We live in a modern age where nearly every teenager has access to a computer of some sort, whether it is solely computers at public libraries and his or her school, or the teen’s own laptop computer. From these computers, most can access the Internet. And with the Internet access comes the threat of cyber bullying. Cyber bullying can range from mildly annoying to severe and life threatening. It is not an issue that only teenagers face, though teenagers and high schoolers are most commonly associated with the term.

Cyber bullying is, as its name implies, bullying over the Internet. This can occur through social networking sites, emails, instant messages, etc. It can take the form of rude comments on statuses and blog updates, emails and privates messages filled with hatred (which can be done anonymously on some websites), through repeated rude instant messages, and even more ways. People are getting smarter about how to cyber bully every day. Unfortunately, victims of cyber bullying are often not taken seriously. Instead, when they seek help, they are told to simply log off of the website, to block the harasser, or something similar. There are several flaws with this approach.

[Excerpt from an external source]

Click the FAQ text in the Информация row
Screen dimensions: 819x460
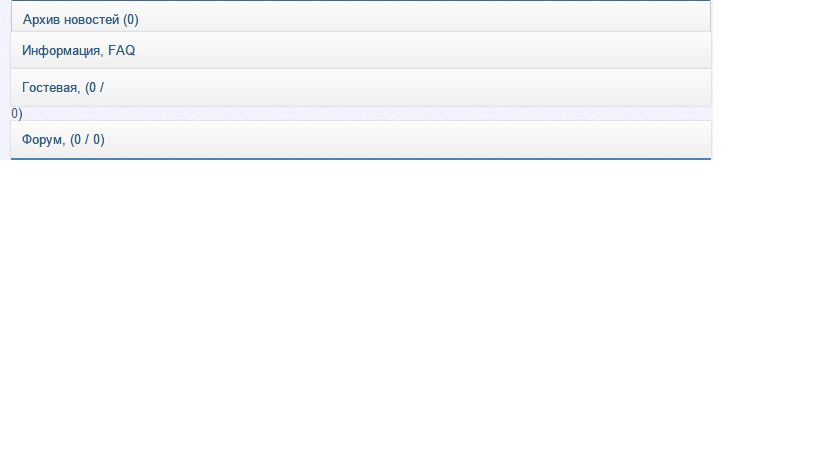(x=121, y=50)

 First of all, it is an incorrect response in that it expects the victim to compromise his habits, rather than the bully being punished for his bullying. Just as it would be considered horrible to tell someone who was being stalked “in real life” to move away to solve his or her problems, it is inconsiderate to expect the victim of cyber bullying to be the one adjusting his or her lifestyle. Many victims of cyber bullying are also bullied at school or the workplace and turn to the Internet for support, only to find themselves attacked there as well.  

Secondly, even if the victim were to do as he was told and change internet habits, this would not stop the bullying in most cases. Not all cyber bullying is done directly from the bully to the victim. Just as commonly, a group of people will publicly post their harassment of the victim on social networking websites. The victim cannot stop this by logging off of the website; the bullies will just continue to trash talk the victim, often suggesting that the victim is such a horrible person or so pathetic that the victim should take his own life.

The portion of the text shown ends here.